A recent study published in IEEE Intelligent Systems discussed the role of artificial intelligence (AI) in combating the coronavirus disease 2019 (COVID-19) pandemic.
Background
The COVID-19 pandemic has reshaped the world in an unprecedented way, resulting in more than 583 million cases and six million deaths to date. Yet, there is no clear sign of an end to the ongoing crisis. AI has been instrumental during the pandemic in supporting telemedicine, communications, automated, virtual, and economic activities.
AI has been at the center of the fight against COVID-19 from detecting severe acute respiratory syndrome coronavirus 2 (SARS-CoV-2), the causative agent, identifying COVID-19 symptoms to saving lives and curtailing the spread of the virus.
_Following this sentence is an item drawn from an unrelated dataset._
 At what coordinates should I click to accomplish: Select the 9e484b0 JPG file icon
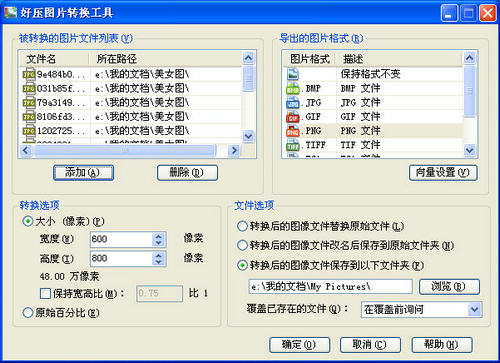pyautogui.click(x=29, y=74)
Out of over 305,900 COVID-19-related manuscripts, including preprints, from Web of Science, medical repositories, and SSRN until December 13, 2021, 38,730 were related to AI.
In the present work, the author discussed the roles of AI in COVID-19. The COVID-19 pandemic poses significant challenges to AI research, which emanate from 1) the complexity of the virus, disease, and associated data and 2) the challenges of AI tasks and processes. COVID-19 and SARS-CoV-2 present general biological system features, including interactions, self-organization, and evolution.
Challenges with AI
At the systemic and epidemic level, the pandemic is a complex open system with general and specific system complexities, which include openness, hierarchy, self-organization, interactions, heterogeneity, and dynamics. Exploring the virus and disease from different perspectives (virologic, biologic, epidemic, and medical) may help to identify the specific and holistic features.
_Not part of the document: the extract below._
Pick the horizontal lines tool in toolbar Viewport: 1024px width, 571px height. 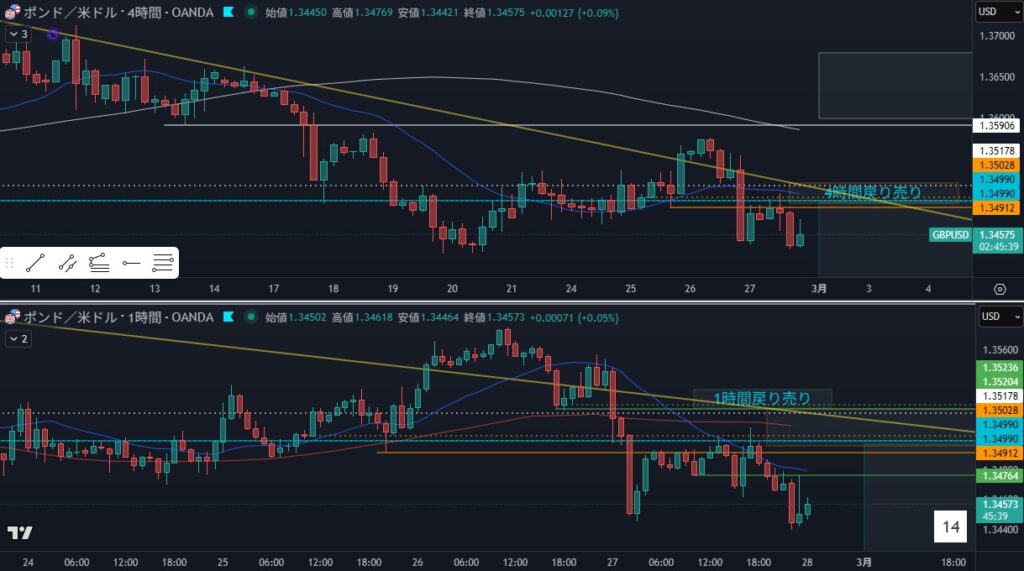[x=162, y=264]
AI systems and tasks need to address the complexities of SARS-CoV-2, COVID-19, and associated data, behaviors, processes, and systems. The corresponding challenges include 1) quantification of data complexities, 2) management of SARS-CoV-2 and disease complexities, 3) managing pandemic-related complexities, and 4) designing innovative and intelligent products, applications, and services to support testing, treatment, epidemic management, and anti-COVID-19 logistic and resource planning.
Contributions of AI to COVID-19 research
The core issues related to SARS-CoV-2 where AI has played a critical role include virus diagnosis, mutation analysis, resurgence estimation/prediction, biomedical analysis, tracing and containment, vaccine development, and systems/applications for containing the virus.
In terms of the disease, AI has been involved in pathological processing, genomic analysis, patient hospitalization, healthcare, drug development, and corresponding health/medical systems and applications. AI techniques have contributed substantially to the diagnosis, treatment, and understanding of the disease and the virus.
Nonetheless, current research has uncovered gaps and pitfalls of AI. AI research on COVID-19 has been overwhelmed by simple AI techniques, and limited research is devoted to developing original/novel AI techniques. AI research has made little progress in developing anti-SARS-CoV-2 drugs and vaccines. Moreover, cross-disciplinary AI research on COVID-19 has been limited.
AI for future pandemic management
A critical task for AI-enabled future pandemic management would be enforcing international and interdisciplinary collaborations. Pandemic management involves critical strategies such as preparation, prevention, intervention, policy-making, and mitigation efforts.
Such management is more challenging than ordinary enterprise, state-level, or multination management. As such, the author discussed different perspectives focusing on global collaborations and intelligent management that present a view of or warrant the development of epidemic or pandemic AI.
AI for preparation and prevention of future pandemics
Multiple strategies could be enforced for preparation/warning of future epidemics or pandemics. These include AI-enabled epidemic/pandemic education and consultancy services, i.e., mobile apps, websites, chatbots, knowledge portals, and forums to address community questions. Developing protocols and policies for pandemic preparation could also be viable. AI could collect and assess protocols and historical experiences and provide feedback.
Rapid similarity analysis could be performed using AI techniques when a novel virus emerges, which could help policymakers. Quick actions could be initiated whenever new cases arise to record outbreaks, collect clinical data, share diagnostic results, and promptly report and update transmission and case data.
The development of early indicators or warning systems is an essential lesson from the COVID-19 pandemic and will be a priority for international bodies such as the World Health Organization (WHO). Enforcing global protocols and policies for such global (early) warning systems will be essential.
AI could be helpful in the automated collection, processing, and analysis of the event-based, image, textual, transactional, and medical data from public resources and enable data logging and matching programs. AI techniques could predict the timing, probability, location, and severity of an epidemic. It could also identify and assess unfair, unsafe, biased, unaccountable, and privacy-violating policies and practices and allow ethical pandemic management focusing on humanity rather than political goals.
Concluding remark
Notwithstanding the progress in AI research on COVID-19, the work is observational and shallow. Preparations for future pandemic management involve multiple opportunities and challenges, such as developing AI specific to epidemics and AI-enabled global research and developing early warning systems for pandemics.